(Excerpt Opens)

UNITED STATES
SECURITIES AND EXCHANGE COMMISSION
Washington, D.C. 20549
_____________________________
FORM 8-K
CURRENT REPORT
PURSUANT TO SECTION 13 OR 15(d) OF THE
SECURITIES EXCHANGE ACT OF 1934
Date of Report:
(Date of earliest event reported)
December 10, 2010
__________________________
(Exact name of registrant as specified in charter)
DELAWARE
(State or other Jurisdiction of Incorporation or Organization)
333-38558 | #1120, 833 – 4 Avenue S.W. Calgary, AB T2P 3T5 Canada | 65-0967706 | ||
(Commission File Number) | (Address of Principal Executive Offices and zip code) | (IRS Employer Identification No.) |
(403) 262-8044
(Registrant’s telephone number, including area code)
N/A
(Former Name or Former Address, if Changed Since Last Report)
Check the appropriate box below if the Form 8-K filing is intended to simultaneously satisfy the filing obligation of registrant under any of the following provisions:
[ ] | Written communications pursuant to Rule 425 under the Securities Act (17 CFR 230.425) |
[ ] | Soliciting material pursuant to Rule 14a-12(b) under the Exchange Act (17 CFR 240.14a-12(b)) |
[ ] | Pre-commencement communications pursuant to Rule 14d-2(b) under the Exchange Act (17 CFR 240.14d-2(b)) |
[ ] | Pre-commencement communications pursuant to Rule 13e-4(c) under the Exchange Act (17 CFR 240.13e-4(c)) |
Safe Harbor Statement under the Private Securities Litigation Reform Act of 1995
Information included in this Form 8-K may contain forward-looking statements within the meaning of Section 27A of the Securities Act of 1933, as amended (the “Securities Act”), and Section 21E of the Securities Exchange Act of 1934, as amended (the “Exchange Act”). This information may involve known and unknown risks, uncertainties and other factors which may cause the Company’s actual results, performance or achievements to be materially different from future results, performance or achievements expressed or implied by any forward-looking statements. Forward-looking statements, which involve assumptions and describe the Company’s future plans, strategies and expectations, are generally identifiable by use of the words “may,” “will,” ̶ 0;should,” “expect,” “anticipate,” “estimate,” “believe,” “intend” or “project” or the negative of these words or other variations on these words or comparable terminology. These forward-looking statements are based on assumptions that may be incorrect, and there can be no assurance that any projections included in these forward-looking statements will come to pass. The Company’s actual results could differ materially from those expressed or implied by the forward-looking statements as a result of various factors. Except as required by applicable laws, the Company undertakes no obligation to update publicly any forward-looking statements for any reason, even if new information becomes available or other events occur in the future.

(Excerpt Closes)
(Source material Opens)

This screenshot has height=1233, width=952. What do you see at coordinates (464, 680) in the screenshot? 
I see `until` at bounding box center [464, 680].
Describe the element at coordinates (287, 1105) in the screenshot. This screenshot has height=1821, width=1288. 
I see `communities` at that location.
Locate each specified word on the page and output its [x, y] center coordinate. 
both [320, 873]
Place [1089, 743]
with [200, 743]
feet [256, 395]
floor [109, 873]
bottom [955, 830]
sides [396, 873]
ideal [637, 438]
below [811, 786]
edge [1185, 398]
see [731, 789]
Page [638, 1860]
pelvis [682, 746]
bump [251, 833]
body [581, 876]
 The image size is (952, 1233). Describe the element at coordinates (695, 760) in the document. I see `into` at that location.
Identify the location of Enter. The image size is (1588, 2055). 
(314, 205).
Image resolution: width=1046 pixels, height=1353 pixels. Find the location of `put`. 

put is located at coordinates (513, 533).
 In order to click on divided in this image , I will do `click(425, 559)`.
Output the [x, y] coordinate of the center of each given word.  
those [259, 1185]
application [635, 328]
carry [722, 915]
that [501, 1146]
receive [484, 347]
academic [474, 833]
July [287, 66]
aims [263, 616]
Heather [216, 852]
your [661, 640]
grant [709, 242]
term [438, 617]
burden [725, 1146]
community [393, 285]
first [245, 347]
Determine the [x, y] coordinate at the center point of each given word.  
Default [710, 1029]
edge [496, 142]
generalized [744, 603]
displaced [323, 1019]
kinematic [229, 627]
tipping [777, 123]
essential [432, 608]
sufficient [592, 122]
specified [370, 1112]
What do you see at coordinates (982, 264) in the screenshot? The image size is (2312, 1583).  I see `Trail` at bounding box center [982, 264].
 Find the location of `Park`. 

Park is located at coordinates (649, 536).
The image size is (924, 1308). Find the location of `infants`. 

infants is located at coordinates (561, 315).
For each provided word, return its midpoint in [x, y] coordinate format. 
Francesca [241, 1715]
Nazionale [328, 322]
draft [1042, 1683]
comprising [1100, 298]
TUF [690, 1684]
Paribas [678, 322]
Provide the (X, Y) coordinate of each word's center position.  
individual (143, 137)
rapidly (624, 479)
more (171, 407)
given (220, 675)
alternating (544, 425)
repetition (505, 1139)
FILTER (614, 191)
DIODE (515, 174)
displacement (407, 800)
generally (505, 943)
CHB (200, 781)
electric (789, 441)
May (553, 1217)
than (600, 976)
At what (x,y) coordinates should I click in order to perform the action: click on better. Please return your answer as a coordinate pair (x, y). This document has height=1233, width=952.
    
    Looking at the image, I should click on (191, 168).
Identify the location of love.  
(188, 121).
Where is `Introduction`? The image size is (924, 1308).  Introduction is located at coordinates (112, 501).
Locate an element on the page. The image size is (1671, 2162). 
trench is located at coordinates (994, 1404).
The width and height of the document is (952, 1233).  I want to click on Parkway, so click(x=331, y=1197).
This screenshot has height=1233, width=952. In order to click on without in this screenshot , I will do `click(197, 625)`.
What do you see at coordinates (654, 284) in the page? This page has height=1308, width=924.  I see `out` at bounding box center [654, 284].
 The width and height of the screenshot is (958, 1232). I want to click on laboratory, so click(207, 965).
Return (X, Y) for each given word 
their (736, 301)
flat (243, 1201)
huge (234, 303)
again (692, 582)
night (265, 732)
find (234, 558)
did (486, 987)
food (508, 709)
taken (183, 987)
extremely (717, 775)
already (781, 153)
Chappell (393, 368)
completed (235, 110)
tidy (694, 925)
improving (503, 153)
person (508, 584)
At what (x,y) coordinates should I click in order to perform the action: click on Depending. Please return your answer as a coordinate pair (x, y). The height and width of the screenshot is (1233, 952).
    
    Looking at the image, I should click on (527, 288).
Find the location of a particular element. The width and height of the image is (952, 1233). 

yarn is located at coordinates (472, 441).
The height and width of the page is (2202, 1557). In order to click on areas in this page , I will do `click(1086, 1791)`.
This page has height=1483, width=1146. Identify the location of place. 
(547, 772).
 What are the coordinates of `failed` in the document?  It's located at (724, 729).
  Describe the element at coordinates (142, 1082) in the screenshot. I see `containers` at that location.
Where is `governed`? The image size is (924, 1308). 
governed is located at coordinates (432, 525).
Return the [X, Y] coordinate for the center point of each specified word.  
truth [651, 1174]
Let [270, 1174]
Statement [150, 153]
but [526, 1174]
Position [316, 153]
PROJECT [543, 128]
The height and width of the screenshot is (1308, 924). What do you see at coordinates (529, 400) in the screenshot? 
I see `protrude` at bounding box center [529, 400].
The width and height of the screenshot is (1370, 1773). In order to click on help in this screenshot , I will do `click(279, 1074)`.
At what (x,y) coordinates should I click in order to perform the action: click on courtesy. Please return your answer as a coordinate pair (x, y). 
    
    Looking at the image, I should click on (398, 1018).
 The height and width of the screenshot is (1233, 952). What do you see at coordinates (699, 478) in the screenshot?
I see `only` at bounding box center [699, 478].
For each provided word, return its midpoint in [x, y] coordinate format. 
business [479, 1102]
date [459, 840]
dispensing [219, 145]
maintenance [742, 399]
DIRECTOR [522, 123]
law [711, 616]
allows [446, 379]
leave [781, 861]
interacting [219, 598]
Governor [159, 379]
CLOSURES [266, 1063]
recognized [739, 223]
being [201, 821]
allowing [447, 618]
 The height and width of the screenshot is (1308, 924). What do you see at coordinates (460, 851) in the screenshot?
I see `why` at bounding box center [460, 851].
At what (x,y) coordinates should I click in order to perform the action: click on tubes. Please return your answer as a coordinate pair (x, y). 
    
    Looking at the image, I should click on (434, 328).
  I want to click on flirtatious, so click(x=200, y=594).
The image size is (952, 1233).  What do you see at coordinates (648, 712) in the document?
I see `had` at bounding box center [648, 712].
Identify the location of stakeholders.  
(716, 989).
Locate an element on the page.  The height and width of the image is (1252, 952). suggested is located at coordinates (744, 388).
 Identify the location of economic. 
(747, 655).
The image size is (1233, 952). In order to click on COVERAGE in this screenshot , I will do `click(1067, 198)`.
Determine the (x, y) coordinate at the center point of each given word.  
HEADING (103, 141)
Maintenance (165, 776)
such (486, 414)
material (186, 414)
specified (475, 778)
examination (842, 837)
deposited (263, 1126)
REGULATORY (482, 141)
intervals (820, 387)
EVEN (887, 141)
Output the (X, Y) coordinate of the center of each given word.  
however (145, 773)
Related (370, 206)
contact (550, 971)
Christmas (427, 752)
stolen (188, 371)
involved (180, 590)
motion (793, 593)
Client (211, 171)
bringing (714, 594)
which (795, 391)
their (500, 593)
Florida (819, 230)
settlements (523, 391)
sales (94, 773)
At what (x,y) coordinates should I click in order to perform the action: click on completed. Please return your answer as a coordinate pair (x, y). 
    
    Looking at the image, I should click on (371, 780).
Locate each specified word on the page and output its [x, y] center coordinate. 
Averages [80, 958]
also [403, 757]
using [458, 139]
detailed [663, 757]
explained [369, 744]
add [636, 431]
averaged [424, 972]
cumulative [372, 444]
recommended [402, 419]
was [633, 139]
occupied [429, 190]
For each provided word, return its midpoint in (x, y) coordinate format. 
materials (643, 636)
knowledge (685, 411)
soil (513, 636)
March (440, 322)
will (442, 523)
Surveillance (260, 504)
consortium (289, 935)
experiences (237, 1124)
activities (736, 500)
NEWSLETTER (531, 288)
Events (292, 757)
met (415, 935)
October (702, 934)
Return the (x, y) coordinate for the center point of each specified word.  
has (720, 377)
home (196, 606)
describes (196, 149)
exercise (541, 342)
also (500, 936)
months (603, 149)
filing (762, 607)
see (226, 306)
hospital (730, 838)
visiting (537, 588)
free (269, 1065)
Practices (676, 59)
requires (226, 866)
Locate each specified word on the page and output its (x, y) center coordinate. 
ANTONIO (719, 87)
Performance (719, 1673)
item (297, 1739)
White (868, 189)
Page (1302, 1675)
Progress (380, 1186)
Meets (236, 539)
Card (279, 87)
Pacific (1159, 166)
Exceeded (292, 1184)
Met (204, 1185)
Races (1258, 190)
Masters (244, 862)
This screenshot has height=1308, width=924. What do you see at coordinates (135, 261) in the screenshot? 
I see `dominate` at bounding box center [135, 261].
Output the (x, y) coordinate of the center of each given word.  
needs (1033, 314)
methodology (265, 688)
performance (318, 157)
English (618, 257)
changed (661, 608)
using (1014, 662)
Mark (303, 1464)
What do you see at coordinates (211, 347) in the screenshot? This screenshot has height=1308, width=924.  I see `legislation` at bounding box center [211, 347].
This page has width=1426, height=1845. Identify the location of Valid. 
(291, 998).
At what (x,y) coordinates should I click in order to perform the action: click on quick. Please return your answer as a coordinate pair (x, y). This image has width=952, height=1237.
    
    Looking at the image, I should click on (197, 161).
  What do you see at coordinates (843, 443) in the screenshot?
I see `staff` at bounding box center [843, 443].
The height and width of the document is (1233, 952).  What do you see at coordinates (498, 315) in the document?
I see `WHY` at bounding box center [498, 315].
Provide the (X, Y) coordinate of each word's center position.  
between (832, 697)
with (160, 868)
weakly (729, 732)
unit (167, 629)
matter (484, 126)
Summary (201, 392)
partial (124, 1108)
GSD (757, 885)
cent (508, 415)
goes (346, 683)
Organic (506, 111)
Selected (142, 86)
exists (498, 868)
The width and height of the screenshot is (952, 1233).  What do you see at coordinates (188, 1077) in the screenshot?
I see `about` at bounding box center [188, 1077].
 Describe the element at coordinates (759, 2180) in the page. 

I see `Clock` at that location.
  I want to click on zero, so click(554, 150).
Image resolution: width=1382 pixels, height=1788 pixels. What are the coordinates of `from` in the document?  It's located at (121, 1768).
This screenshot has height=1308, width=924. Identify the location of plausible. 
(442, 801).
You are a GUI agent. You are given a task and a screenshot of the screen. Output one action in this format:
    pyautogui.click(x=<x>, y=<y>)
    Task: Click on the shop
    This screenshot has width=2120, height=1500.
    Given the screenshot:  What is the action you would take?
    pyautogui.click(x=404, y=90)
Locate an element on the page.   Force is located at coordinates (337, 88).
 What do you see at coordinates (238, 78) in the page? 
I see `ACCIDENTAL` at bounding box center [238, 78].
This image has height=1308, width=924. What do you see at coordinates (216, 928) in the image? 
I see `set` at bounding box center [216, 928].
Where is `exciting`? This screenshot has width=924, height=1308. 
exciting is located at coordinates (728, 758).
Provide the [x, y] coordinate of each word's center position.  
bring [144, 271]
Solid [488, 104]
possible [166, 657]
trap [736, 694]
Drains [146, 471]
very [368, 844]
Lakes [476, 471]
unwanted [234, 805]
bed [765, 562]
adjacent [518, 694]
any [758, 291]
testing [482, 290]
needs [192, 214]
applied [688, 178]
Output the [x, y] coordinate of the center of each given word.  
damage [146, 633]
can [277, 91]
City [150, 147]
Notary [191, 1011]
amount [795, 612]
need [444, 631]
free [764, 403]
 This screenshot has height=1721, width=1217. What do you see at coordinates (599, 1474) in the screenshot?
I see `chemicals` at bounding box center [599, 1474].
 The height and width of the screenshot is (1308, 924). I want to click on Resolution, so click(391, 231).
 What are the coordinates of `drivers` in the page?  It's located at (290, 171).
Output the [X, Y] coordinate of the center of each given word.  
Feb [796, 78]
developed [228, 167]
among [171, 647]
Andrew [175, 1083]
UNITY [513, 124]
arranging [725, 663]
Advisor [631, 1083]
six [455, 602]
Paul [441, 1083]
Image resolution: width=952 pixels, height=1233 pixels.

(Source material Closes)

### Work request
Copy the Form 8-K word for word from "UNITED STATES" to "specified in charter)". The dataset entries are separate from the Form 8-K and are unrelated to it.

### Task result
UNITED STATES
SECURITIES AND EXCHANGE COMMISSION
Washington, D.C. 20549
_____________________________
FORM 8-K
CURRENT REPORT
PURSUANT TO SECTION 13 OR 15(d) OF THE
SECURITIES EXCHANGE ACT OF 1934
Date of Report:
(Date of earliest event reported)
December 10, 2010
__________________________
(Exact name of registrant as specified in charter)